La Plaza de las Descalzas tiene su continuación en. la de San Martín, según advierte la rotulación, pues a la vista ambas parecen una misma plaza. En la de San Martín el edificio principal es la Casa de las Alhajas, o Casa del Monte, levantada en 1870, con una innovadora estructura de hierro en previsión de incendios, por los arquitectos Arbós y Tremanti, y Aguilar, una curiosa construcción con influencias renacentistas y venecianas, contenidas por el rigor imprescindible que demanda una institución tan venerable y proba. La sala donde antaño se exponían las alhajas a subasta, restos del naufragio de rancias fortunas familiares, echadas al monte y agotadas en el empeño, sirve hoy como sala de exposiciones de arte desprovistas de todo dramatismo.

Las escaleras de acceso al aparcamiento emborronan aún más el paisaje urbano al servir sus marquesinas como soportes para una publicidad agresiva. Pero si el paseante, no se da por vencido ante tanta agresión y decide completar la ronda de la plaza descubrirá en su rincón más oscuro los sobrios escaparates de la Librería del Bibliófilo y asomándose a ellos accederá a una inefable visión del paraíso de los amantes de los libros, un santuario enteramente tapizado por viejos volúmenes que se adaptan con rigurosa armonía a los arcos y molduras y se engastan en el mostrador, altar mayor del culto libresco.

Un poco más abajo, sobre la misma acera, el reclamo de Fado, un clásico de la cocina portuguesa que sobrevive en una plaza que guarda sus reminiscencias portuguesas tras las celosías del convento de las Descalzas, fundado por doña Juana de Austria, hija de Carlos V, viuda del príncipe don Juan de Portugal y madre del infortunado rey don, Sebastián, muerto heroica y prematuramente en la batalla de Alcazarquivir luchando contra el infiel.
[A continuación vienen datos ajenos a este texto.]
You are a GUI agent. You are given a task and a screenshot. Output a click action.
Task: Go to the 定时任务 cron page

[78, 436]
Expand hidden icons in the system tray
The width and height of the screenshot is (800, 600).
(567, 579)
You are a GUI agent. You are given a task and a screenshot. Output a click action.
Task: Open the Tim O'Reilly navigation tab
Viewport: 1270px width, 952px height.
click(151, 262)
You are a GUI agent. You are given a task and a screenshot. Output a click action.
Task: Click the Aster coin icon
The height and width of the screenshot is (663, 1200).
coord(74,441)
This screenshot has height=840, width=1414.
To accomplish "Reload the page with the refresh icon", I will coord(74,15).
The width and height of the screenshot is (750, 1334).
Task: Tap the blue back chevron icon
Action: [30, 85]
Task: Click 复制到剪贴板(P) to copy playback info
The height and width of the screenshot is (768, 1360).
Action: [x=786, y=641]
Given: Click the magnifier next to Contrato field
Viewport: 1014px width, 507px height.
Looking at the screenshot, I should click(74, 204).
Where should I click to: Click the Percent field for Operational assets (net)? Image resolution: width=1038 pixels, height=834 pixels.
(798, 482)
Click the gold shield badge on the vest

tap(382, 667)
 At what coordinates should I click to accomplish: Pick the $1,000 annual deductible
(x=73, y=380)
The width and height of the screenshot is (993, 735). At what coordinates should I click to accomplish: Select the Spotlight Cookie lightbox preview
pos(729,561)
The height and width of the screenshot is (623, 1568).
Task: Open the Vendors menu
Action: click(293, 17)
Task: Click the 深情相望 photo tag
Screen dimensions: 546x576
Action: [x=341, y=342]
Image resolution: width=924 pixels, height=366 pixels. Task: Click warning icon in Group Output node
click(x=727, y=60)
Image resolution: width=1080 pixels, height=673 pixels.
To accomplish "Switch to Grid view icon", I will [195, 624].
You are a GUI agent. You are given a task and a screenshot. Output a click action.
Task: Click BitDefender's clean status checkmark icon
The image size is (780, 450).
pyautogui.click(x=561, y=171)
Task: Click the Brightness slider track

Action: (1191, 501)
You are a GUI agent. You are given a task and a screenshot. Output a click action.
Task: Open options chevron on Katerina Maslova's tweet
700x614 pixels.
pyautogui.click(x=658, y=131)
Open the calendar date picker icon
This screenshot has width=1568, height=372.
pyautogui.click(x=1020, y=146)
El convento de las Descalzas, cuyas abadesas ostentaron el título de Grandes de España, fue un cenobio de lujo y privilegio, aposentamiento predilecto de infantas desengañadas, princesas contemplativas y nobles damas de la Corte de los Austrias. En virtud del especialísimo rango que le otorgaron sus reales protectores y proveedores de novicias, más de una vez se rompió en el convento la clausura monacal, si bien algunas de las más sonadas excepciones se produjeron motivadas por altísimos fines. Sirva como ejemplo el sarao, con teatro y baile, organizado en 1602 dentro de sus muros por la emperatriz María de Alemania, residente en este convento fundado por su hermana Juana y en el que había profesado su hija la infanta doña Margarita. La fiesta profana de la emperatriz, en la que lució sus habilidades para la danza. Su flamante majestad don Felipe III tenía como objeto hacer cambiar de opinión al monarca que había tenido la ocurrencia de llevarse la capital a Valladolid. Tres días y tres noches duraron las celebraciones y, durante ellos, cuenta el cronista Répide, la villa encendió luminarias en sus calles para acompañar en sus peticiones a la emperatriz, abanderada del partido madrileñista.

Hoy, esta plaza en la que antaño se proclamaron públicamente, con tablado y dosel, los reyes y se presentaron los príncipes de Asturias, es lugar de tránsito, todo lo más un breve alto en el camino de los ajetreados viandantes que se pierden entre Sol y Callao.